Assigned task
Take the material below and output exactly the run of lines from the one containing "Where should I click to: Click" down to the one containing "You are a computer-use", with both included.

Source data
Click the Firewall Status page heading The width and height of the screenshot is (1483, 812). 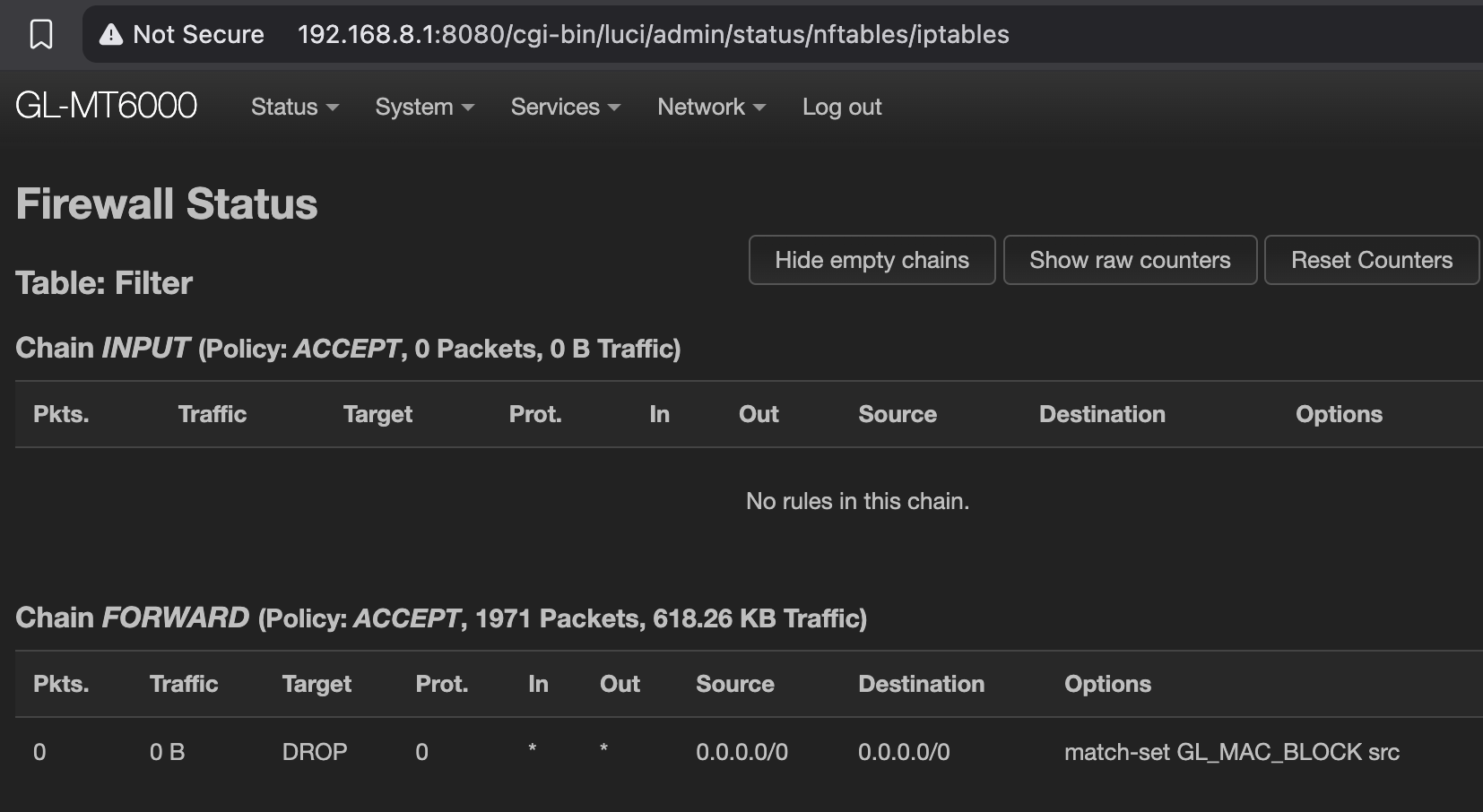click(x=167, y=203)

* * *

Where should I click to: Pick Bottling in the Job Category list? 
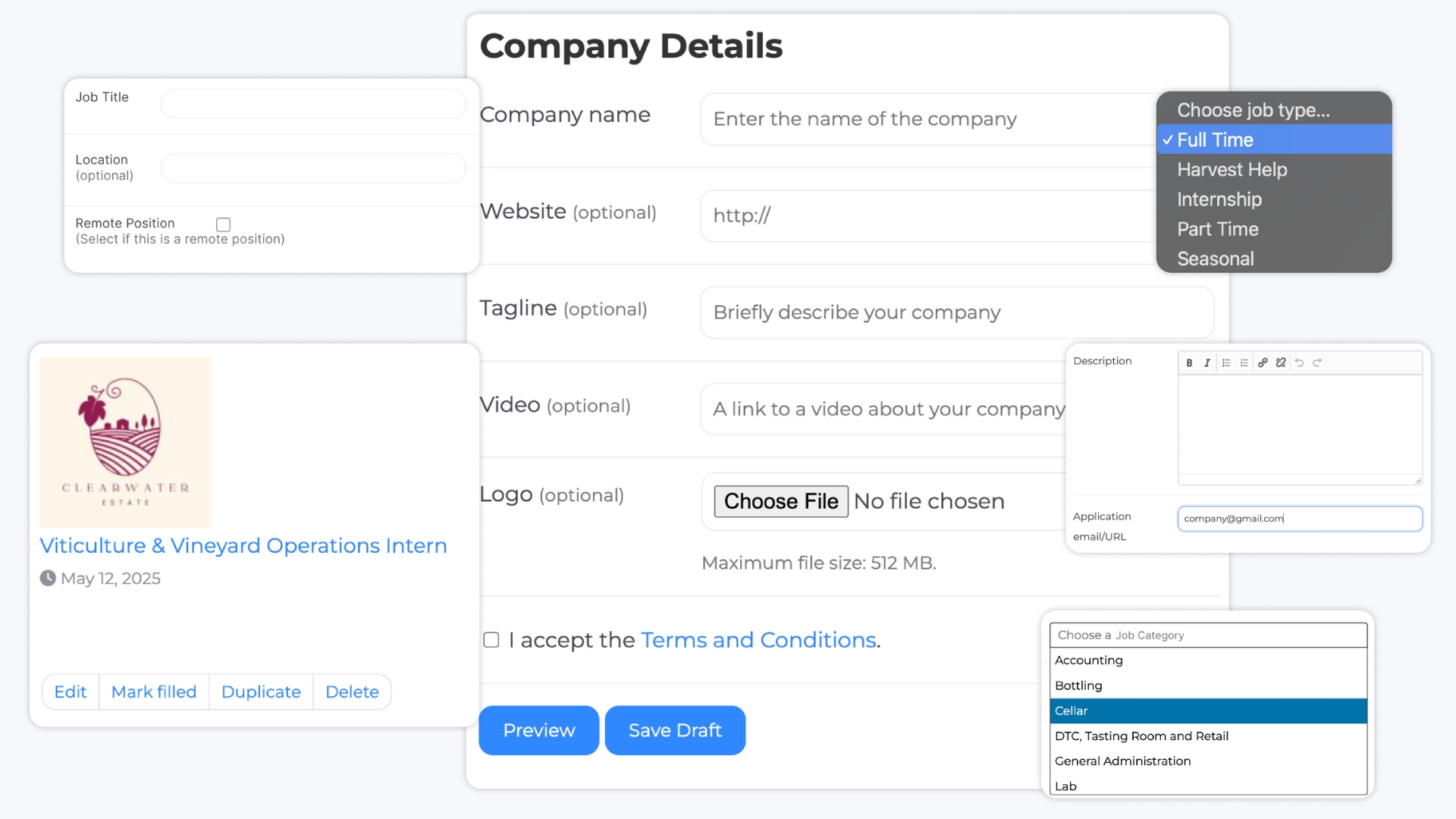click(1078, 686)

---

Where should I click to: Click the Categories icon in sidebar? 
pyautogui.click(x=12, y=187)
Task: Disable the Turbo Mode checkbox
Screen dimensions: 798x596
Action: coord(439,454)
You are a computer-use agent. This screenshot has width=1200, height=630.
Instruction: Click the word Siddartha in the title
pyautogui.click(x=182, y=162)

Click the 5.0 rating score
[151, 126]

Result of the task
Where should I click to: Click the Categories icon in sidebar? 
pyautogui.click(x=12, y=187)
Task: Disable the Turbo Mode checkbox
Screen dimensions: 798x596
Action: coord(439,454)
You are a computer-use agent. This screenshot has width=1200, height=630.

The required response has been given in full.